If this continues, then there are implications not only for Royal Mail but the direct mail sector. A knock-on effect is starting to concern printers and industry bodies with brands eying up potential alternatives to print.

'The postal strike is having an effect, no doubt about it,' explains Howitt managing director Gurdev Singh. 'I am convinced that the combination of the traditional summer lull and uncertainty over mail deliveries is making people postpone some campaigns.'

Looking elsewhere

Singh fears that clients will look at testing new media, such as email and SMS, to deliver their direct marketing messages. And if they like the results they get, then brands could look at shifting spend away from print.

'The strikes will pose questions in people's minds,' says the DMA's head of postal affairs Alex Walsh. 'There needs to be some form of continuity.'

Walsh observes that, so far, the strikes have had 'little impact' but the situa- tion is getting 'dangerously close' to having a negative effect on DM.

The charity sector is one potential victim of the industrial action. It relies heavily on mailings and some charities have already feared a drop in fundraising revenue.

Some suggest that it could mean a reduced amount of direct mail income over the next few weeks with declining response rates. Campaigns for the summer are also being delayed.

One marketer at Help the Aged, who declined to be named, said that the strikes have hit emergency appeals, which have had to be rescheduled. But the main problem has been responses; vital for any charity that needs to raise money.

'The danger is that people will be put off returning donations in the post,' she says. 'It is frustrating; mailings work best for us.'

But it's not all doom and gloom, according to Barney Hosey, client service director at print management firm Target Direct Print (TDP). While the strike is frustrating, it hasn't prevented campaigns from going out.

'We have a downstream access service, which means we hand it to another operator, DHL, to take to Royal Mail offices. It means that if there's a strike, we can move the postal day forward or backwards by around 24 hours. The standard Royal Mail Mailsort service allows post to go out in a seven day window.'

Restricted impact

But even that shouldn't be enough to put clients off mailings, adds Hosey. The strikes haven't proved to be too disruptive as, currently, they've moved away from a national level. 'It they go on to be national and last for two or three days, then it will give clients itchy feet,' he says.

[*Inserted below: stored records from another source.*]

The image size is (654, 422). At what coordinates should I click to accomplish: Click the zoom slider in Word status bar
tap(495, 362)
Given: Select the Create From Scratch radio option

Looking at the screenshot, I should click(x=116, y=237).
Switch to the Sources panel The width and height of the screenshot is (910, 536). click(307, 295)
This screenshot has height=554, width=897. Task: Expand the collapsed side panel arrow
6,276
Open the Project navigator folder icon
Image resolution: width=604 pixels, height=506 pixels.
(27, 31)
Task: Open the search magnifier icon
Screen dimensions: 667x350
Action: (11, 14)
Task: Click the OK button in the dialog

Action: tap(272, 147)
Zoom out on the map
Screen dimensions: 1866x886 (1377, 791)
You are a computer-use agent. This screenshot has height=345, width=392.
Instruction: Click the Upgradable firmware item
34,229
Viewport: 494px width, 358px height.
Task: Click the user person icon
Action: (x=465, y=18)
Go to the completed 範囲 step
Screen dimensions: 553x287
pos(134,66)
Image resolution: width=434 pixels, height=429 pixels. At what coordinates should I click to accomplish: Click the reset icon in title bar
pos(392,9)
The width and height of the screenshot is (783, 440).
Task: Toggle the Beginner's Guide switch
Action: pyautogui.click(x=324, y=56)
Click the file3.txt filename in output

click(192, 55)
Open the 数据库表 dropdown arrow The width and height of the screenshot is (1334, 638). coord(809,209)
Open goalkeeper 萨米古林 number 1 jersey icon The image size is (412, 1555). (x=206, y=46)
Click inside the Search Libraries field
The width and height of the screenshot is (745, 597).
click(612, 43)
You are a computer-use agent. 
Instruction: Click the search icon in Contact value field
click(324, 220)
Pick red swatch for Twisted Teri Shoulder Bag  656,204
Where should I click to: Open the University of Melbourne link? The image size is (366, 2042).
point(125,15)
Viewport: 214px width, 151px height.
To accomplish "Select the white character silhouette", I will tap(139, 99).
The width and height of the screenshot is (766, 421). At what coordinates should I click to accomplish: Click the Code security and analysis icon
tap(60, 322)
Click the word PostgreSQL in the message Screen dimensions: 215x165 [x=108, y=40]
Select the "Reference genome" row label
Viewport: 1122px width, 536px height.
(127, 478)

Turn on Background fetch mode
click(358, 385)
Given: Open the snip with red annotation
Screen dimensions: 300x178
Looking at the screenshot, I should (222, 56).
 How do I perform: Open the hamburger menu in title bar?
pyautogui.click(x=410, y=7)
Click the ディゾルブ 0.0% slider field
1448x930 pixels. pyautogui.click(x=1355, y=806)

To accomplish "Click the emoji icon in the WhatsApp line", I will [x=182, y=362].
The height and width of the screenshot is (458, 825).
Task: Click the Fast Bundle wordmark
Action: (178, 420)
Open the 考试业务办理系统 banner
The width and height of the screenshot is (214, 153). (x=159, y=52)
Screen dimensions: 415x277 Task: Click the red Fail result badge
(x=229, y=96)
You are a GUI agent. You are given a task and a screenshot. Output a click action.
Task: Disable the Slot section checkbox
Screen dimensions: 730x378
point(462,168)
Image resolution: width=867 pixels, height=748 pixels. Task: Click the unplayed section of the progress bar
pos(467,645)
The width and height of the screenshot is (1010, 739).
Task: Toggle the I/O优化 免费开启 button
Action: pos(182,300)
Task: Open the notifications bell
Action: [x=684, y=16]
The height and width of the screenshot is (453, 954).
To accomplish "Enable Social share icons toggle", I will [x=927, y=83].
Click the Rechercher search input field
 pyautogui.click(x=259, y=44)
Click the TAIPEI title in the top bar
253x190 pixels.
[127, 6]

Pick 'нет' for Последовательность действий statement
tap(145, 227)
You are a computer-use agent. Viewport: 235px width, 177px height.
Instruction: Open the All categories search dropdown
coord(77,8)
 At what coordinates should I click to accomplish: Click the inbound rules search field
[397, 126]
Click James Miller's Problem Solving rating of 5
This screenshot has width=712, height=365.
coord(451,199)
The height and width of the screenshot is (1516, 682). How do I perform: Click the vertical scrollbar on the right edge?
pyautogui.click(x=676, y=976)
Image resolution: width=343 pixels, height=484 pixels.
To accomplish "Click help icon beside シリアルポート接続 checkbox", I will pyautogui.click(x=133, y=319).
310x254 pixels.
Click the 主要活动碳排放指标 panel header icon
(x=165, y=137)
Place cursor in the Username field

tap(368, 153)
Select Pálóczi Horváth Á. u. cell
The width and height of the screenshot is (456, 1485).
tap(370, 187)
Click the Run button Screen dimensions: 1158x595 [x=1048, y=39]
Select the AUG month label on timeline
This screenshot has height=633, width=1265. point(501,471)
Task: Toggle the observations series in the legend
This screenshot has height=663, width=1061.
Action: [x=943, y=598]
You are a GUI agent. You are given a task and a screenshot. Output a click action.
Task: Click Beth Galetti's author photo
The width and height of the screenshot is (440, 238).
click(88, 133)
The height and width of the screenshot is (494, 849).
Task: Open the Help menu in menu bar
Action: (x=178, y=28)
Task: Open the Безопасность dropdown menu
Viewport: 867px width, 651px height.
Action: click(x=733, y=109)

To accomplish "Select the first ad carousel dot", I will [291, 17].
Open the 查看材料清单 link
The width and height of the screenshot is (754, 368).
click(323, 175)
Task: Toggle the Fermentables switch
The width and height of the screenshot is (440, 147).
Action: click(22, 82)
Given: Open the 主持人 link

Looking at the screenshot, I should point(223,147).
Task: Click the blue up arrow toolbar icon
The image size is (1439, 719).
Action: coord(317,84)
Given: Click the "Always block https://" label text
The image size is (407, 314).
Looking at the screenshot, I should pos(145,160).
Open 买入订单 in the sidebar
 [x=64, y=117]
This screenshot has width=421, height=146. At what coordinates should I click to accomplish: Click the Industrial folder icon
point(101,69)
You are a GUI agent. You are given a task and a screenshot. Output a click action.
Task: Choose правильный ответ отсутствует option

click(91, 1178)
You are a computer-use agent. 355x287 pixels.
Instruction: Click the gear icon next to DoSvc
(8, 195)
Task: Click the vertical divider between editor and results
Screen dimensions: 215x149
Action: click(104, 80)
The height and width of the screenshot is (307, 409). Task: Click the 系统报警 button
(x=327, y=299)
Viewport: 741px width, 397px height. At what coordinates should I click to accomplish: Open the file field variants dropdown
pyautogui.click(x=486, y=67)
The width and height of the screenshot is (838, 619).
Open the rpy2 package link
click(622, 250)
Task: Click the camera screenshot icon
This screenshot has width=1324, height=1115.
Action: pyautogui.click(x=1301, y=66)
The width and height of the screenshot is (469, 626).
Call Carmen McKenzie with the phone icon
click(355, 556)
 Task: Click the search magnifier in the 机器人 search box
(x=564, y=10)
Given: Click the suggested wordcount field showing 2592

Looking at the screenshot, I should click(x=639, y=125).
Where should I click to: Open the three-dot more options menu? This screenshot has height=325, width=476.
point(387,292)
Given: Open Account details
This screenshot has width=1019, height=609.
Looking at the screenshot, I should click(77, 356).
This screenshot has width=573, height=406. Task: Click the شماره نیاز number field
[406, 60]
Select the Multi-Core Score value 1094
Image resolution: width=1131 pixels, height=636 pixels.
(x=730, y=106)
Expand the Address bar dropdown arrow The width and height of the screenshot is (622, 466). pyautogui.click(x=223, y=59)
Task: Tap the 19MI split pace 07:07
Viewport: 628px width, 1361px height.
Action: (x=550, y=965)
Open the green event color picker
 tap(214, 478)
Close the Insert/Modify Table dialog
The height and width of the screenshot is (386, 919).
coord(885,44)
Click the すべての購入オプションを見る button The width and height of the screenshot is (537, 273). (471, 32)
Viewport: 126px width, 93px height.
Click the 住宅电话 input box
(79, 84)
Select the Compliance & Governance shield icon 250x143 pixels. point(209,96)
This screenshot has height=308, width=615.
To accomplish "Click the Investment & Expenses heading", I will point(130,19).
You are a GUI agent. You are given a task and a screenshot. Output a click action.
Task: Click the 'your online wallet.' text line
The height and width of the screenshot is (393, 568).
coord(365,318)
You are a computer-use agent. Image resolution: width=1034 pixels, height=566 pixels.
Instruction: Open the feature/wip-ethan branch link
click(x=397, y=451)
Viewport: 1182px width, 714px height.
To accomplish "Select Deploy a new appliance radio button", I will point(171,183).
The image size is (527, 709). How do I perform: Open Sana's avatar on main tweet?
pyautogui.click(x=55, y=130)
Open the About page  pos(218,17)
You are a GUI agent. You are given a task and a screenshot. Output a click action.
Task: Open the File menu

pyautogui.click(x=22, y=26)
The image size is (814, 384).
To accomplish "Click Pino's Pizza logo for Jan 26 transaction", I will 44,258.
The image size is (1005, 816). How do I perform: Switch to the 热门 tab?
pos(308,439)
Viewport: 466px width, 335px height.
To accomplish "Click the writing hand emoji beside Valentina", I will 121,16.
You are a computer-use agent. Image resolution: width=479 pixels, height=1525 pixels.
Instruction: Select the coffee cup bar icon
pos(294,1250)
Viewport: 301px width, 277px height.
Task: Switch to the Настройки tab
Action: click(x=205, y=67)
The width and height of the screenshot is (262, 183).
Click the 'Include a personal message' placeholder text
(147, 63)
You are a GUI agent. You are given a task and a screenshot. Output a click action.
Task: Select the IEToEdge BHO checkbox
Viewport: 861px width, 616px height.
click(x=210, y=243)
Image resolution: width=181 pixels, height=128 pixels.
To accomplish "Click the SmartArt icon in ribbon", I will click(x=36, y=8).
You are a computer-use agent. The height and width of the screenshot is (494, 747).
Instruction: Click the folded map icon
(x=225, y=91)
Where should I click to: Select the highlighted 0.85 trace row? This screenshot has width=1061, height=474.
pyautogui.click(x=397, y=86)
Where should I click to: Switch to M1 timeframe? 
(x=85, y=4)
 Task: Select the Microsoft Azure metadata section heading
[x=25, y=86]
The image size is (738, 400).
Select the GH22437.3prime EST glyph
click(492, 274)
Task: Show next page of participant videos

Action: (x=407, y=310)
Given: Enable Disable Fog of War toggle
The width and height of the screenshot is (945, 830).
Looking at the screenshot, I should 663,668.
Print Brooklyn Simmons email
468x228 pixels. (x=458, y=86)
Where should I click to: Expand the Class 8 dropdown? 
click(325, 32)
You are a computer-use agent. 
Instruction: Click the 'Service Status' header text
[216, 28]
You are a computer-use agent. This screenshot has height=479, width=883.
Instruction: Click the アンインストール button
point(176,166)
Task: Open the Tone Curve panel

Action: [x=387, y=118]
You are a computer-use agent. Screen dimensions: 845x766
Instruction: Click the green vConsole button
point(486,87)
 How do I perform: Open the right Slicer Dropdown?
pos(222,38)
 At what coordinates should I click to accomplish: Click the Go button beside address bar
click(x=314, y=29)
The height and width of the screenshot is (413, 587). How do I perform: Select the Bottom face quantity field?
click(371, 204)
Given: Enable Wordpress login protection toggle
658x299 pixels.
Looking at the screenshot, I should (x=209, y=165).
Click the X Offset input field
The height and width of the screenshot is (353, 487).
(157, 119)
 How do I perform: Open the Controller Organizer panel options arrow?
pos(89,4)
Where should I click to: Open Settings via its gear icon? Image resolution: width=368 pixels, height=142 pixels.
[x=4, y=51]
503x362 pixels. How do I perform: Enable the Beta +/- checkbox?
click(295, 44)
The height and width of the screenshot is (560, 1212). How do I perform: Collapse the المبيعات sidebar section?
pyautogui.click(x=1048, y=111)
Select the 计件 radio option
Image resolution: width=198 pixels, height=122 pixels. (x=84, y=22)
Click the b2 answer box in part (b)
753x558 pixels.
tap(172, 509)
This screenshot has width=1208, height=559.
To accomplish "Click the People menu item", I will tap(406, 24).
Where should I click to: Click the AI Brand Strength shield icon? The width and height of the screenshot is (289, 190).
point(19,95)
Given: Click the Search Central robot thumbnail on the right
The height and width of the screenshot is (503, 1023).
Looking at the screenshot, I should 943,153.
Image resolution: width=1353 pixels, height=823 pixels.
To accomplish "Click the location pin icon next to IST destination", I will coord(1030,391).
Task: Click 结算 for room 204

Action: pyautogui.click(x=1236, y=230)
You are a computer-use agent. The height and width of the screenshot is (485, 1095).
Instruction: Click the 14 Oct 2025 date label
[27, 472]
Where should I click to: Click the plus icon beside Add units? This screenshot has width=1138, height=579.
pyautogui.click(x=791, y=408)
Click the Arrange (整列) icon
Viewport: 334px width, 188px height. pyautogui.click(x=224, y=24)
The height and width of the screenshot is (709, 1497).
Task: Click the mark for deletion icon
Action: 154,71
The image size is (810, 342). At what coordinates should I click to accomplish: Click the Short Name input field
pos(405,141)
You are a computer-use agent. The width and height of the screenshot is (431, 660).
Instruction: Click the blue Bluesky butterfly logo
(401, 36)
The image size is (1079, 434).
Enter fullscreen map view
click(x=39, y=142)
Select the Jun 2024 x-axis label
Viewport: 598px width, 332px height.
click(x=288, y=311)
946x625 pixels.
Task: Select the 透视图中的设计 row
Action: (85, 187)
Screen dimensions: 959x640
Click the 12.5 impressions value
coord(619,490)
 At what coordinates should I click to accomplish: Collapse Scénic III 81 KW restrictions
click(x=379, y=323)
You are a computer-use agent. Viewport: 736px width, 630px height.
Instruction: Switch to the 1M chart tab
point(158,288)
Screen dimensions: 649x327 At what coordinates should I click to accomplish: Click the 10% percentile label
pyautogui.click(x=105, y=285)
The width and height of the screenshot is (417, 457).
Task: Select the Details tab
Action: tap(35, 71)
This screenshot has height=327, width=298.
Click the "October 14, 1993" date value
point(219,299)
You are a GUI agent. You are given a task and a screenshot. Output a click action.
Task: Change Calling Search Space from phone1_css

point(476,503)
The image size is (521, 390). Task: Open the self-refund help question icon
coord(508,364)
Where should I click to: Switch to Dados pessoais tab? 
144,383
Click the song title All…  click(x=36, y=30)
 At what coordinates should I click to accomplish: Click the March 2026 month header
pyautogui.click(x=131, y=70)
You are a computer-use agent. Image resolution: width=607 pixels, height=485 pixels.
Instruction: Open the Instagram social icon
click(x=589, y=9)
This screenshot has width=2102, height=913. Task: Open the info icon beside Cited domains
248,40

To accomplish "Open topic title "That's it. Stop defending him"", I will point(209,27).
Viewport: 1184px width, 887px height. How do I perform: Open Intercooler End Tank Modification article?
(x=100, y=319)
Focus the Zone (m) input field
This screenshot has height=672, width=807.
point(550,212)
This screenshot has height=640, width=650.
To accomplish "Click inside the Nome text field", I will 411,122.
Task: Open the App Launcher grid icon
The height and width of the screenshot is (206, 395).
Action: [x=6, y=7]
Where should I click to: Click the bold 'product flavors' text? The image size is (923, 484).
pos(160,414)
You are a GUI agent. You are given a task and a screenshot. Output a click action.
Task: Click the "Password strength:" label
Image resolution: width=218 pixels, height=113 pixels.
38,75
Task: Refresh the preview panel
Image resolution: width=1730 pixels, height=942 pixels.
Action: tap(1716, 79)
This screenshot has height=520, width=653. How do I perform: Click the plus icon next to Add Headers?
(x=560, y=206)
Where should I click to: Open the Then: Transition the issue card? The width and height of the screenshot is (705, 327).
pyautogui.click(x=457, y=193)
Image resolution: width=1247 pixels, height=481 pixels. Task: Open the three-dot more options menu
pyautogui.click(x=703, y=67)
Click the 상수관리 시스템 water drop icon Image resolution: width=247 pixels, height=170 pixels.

There is a fear that organisations with a more youthful target audience will look more carefully at the alternative media on offer.

Singh adds: 'I am concerned that if Royal Mail does not get its act together, then companies will direct their pounds to new media, because of the uncertainty in the postal market.'

The theory is that the longer the disruption goes on, the more likely major brands will accelerate their testing of new media channels and cut their spend on direct mail. It's still considered a far way off, but with the UK mail mar- ket shrinking by around 2.5% a year, mailers are hoping that nothing speeds that process up.

Royal Mail certainly has its eyes open to the wider damage caused by the strikes, saying that they will 'inevitably drive customers away from Royal Mail to rival operators and to the internet'.

Vicious circle

The company is damned if it does make efforts to modernise and damned if it doesn't. If it does press ahead with its plans to modernise, then it faces the wrath of its workers and the CWU. If it doesn't, then Royal Mail could lose out to its rivals in the postal sector.

'The union members are harming the very organisation they work for,' argues Jonathan DeCarteret, senior market analyst at Post-Switch. 'The Royal Mail price structure is tied to the regulator Postcomm; they can't meet the demands of the union.'

While it's too early to say whether the strikes will be a defining moment in Royal Mail's history, they're certainly not helping and making many in the direct mail sector very nervous indeed. ISSUES FACING ROYAL MAIL

– The mail market is declining by 2.5% per year

– Royal Mail has lost 40% of bulk business mail to rival postal operators

– Rival companies, such as TNT, DHL and Deutsche Post, handle one in five of all letters posted in the UK

– Royal Mail claims its rivals are 40% more efficient because they have 'already modernised and have more technology'

– It also argues that its competitors pay their workers 25% less.